Our cybernetic civilization is approaching a "Kardashev Type 0/1 boundary"
and I don’t think it's possible for us to make the jump to Type 1.
Like most other people, Kardashev misunderstood the underlying drivers of human behavior, assuming them to be a combination of ingenuity and free will. We indeed have ingenuity, but only in the direction of growth (and damn the entropic consequences). We can’t manage preemptive de-growth or even the application of the Precautionary Principle,
because as a collective organism humanity doesn't actually have free will (despite what it feels like to us individual humans). Instead, we exhibit emergent behavior that is entirely oriented towards growth.
I see no purpose in wasting further physical, financial or emotional energy on trying to avoid the inevitable. Given our situation and what I think is its root cause, I generally tell people who see the unfolding crisis and want to make changes in their lives simply to follow their hearts and their personal values. I'm not exactly advising them to “Eat, drink and be merry”, though. You might think of it more as, “Eat, drink and be mindful.”
Paul Chefurka
August,2013
Ottawa,Canada
Comments:
We
struggle to explain why the conventional economic doctrine battles the
realities of existential economic science; the first hypothesizes an
infinite
positive sum-game for human activity, while the latter goes begging to
find a wider audience for its voice - that asserts a finite negative
sum-game, dictated by
the physical constraints and the laws of exponential mathematics. These
two beliefs are
deeply conflicting with one another because the first chooses to ignore
the governing
rules of the universe, whereas the other proposes integration with
science,
physics and mathematics, in order to set a better path for human
activity.
So in
our search for explanations we look to other writers, scholars, thinkers and
activists for insights into why our collective actions and theories act in
defiance of realities by endorsing infinite growth doctrines that are not only
impossible to continue any longer, but they also push our species along an accelerated
path destined for premature extinction.
As
Paul
Chefurka sets out in “Paradise Lost” maybe there is nothing to be done
or anything else that
can be said. Our internal wiring is so connected to the natural forces
of the universe that it causes us to pursue and use more energy to serve our
primary purposes
of survival and procreation. Call it an inborn energy-seeking behavior.

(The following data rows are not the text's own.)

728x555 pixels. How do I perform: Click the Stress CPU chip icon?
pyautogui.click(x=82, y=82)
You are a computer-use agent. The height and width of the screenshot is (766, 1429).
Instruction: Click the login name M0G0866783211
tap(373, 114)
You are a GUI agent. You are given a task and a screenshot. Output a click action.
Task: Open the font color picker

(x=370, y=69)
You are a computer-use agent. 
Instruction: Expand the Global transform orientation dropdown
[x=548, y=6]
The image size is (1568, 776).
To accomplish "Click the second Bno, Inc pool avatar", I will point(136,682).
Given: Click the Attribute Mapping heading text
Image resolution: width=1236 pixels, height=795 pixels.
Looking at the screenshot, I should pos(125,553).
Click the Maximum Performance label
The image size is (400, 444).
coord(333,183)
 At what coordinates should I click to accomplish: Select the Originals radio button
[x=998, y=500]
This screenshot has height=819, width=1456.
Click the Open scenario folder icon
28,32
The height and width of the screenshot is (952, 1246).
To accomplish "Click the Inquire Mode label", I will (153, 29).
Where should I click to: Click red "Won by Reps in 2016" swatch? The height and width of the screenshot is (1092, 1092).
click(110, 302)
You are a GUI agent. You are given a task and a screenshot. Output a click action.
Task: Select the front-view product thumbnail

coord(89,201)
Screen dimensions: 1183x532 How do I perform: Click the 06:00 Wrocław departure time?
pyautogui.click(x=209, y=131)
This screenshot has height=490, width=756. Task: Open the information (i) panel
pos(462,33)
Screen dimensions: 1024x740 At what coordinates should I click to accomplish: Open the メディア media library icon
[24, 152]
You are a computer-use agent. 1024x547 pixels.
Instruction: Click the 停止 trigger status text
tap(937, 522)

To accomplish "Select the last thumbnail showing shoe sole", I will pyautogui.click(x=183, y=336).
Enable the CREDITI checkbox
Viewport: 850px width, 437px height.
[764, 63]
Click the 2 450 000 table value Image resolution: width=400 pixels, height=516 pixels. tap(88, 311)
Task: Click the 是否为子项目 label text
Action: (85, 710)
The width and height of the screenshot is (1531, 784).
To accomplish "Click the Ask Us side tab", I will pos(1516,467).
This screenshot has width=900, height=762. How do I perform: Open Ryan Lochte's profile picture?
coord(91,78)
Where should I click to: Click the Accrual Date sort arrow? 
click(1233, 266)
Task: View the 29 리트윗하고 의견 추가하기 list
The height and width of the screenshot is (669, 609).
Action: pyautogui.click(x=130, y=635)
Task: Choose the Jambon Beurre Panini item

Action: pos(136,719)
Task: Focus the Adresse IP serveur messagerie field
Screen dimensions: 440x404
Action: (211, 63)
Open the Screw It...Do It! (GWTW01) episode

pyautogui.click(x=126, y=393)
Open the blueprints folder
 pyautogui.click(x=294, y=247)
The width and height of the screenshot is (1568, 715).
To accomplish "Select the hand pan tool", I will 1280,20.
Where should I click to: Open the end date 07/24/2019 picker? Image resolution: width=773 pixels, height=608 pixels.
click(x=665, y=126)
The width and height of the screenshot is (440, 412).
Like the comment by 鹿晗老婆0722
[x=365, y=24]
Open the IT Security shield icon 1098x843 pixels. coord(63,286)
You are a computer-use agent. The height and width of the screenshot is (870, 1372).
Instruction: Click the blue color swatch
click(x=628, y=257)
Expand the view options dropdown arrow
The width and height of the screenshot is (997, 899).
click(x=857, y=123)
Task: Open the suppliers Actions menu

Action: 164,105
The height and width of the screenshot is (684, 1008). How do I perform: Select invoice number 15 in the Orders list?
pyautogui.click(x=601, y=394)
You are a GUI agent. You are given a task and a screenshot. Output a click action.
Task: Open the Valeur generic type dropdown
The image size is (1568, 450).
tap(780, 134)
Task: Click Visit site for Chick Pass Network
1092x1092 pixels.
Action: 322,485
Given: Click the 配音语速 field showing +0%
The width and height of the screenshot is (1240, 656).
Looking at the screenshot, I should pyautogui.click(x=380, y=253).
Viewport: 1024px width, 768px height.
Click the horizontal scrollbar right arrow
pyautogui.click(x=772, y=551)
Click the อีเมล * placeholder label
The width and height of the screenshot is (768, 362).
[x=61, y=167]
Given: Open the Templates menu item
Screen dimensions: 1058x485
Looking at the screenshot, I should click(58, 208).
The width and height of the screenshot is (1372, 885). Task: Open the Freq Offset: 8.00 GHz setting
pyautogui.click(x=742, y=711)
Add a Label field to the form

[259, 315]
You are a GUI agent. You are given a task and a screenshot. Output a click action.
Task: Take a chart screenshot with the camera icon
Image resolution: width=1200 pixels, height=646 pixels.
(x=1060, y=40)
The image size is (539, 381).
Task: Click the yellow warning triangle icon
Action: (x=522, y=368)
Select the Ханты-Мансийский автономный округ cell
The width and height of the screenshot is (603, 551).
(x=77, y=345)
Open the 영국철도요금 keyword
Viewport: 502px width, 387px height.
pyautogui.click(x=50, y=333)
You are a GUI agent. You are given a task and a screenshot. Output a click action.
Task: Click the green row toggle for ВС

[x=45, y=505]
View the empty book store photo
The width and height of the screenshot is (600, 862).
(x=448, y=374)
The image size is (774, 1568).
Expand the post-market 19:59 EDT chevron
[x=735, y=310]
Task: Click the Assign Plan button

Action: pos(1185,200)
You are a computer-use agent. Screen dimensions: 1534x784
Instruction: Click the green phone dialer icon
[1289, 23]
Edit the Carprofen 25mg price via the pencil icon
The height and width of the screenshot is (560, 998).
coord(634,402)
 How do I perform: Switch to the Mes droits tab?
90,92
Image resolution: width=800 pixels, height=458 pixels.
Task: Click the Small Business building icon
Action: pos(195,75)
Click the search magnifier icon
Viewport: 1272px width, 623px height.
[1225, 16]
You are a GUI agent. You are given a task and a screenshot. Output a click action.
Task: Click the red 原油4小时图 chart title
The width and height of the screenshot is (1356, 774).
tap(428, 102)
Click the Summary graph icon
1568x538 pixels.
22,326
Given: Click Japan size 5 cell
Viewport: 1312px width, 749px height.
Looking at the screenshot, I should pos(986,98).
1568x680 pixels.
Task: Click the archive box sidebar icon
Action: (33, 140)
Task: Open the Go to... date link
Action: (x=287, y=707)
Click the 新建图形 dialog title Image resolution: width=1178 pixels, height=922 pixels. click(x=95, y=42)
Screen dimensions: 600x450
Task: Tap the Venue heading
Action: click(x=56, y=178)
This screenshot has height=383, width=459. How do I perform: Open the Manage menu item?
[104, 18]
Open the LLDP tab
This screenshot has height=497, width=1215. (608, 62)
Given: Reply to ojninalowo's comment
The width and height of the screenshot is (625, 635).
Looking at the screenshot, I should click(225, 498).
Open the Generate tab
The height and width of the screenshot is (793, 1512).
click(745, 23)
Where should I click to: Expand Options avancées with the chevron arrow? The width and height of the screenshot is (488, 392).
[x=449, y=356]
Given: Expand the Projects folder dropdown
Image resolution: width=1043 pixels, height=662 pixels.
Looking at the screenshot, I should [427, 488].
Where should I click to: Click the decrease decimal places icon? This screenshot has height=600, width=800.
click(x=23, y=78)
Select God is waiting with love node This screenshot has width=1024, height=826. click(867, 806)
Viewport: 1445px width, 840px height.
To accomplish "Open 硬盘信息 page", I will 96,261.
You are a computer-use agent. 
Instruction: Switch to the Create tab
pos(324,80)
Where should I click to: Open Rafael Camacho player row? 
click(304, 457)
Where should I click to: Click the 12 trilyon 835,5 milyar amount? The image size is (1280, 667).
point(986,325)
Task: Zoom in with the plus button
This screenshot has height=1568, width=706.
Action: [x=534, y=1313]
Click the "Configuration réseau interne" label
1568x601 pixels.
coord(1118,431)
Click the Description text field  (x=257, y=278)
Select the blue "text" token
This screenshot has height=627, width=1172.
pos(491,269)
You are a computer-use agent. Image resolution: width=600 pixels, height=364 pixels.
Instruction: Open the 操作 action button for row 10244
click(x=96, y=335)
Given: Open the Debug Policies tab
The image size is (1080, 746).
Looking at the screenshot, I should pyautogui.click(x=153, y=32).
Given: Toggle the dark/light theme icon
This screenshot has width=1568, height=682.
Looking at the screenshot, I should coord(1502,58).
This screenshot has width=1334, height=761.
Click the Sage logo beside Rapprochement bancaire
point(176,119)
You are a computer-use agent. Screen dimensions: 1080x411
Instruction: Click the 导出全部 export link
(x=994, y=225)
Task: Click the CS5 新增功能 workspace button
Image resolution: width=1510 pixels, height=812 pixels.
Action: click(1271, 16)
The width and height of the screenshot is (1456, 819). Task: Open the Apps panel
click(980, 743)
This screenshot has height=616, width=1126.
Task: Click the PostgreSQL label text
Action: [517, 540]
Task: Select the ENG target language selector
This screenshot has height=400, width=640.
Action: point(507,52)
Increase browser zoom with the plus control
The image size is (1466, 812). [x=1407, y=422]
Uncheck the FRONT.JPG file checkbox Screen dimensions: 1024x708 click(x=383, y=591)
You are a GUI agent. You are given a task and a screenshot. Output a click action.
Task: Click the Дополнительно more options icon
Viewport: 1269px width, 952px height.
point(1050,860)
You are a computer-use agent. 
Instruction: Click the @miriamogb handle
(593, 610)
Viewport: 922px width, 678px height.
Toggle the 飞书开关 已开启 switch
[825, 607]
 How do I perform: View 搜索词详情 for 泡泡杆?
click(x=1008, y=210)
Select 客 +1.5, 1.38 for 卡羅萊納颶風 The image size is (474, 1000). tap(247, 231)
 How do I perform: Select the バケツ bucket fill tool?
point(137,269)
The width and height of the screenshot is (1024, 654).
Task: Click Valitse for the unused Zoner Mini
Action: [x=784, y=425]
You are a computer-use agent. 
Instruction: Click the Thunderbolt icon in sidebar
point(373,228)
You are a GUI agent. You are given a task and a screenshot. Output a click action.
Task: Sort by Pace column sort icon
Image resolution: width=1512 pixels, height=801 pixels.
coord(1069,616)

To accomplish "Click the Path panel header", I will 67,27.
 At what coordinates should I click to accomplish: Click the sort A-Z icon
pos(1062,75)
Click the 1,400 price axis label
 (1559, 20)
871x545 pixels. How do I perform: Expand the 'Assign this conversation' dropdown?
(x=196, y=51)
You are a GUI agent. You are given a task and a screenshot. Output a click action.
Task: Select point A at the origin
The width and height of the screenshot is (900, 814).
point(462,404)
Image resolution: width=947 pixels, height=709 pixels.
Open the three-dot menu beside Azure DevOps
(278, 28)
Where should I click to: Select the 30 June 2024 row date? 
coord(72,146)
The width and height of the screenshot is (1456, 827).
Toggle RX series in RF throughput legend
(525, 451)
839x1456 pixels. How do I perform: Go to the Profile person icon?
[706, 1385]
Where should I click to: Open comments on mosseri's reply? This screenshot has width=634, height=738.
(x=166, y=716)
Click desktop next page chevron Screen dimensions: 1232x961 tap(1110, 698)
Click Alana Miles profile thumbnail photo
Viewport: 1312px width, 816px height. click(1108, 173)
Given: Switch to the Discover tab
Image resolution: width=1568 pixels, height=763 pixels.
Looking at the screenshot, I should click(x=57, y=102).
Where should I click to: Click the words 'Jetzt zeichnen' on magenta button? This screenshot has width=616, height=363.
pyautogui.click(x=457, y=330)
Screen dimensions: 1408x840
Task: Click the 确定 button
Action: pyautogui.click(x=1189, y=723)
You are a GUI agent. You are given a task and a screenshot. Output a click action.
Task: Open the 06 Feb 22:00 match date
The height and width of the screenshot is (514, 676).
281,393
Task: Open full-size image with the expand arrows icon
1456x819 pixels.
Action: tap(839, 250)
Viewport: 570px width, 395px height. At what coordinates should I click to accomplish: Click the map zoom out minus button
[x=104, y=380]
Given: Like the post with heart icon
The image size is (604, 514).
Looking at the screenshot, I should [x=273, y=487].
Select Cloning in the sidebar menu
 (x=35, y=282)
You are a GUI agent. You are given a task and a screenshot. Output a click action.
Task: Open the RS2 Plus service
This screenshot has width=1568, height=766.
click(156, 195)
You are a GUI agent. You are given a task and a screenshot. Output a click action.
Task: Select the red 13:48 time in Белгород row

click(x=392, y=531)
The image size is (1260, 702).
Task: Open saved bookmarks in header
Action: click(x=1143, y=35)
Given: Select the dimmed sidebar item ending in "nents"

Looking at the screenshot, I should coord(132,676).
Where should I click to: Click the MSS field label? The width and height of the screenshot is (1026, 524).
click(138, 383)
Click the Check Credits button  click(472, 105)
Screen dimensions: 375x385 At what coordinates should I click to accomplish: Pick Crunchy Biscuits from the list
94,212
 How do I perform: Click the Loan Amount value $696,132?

We are then just an integral natural part of the second law of
thermodynamics serving to further
and accelerate the causes of entropy in the whole universe. That being
the case, conventional economic doctrines sadly wins the battle, as it
is clearly aligned with entropic
forces that invisibly shapes the destiny of humanity, the universe and
eternity.
Hence
in our last analysis, it as certain as it gets that we cannot defeat
eternity, but that in itself should not dissuade us from seeking to
optimize our entropic relationship with the universe in pursuit of a
longer path. Too many things could happen along the way!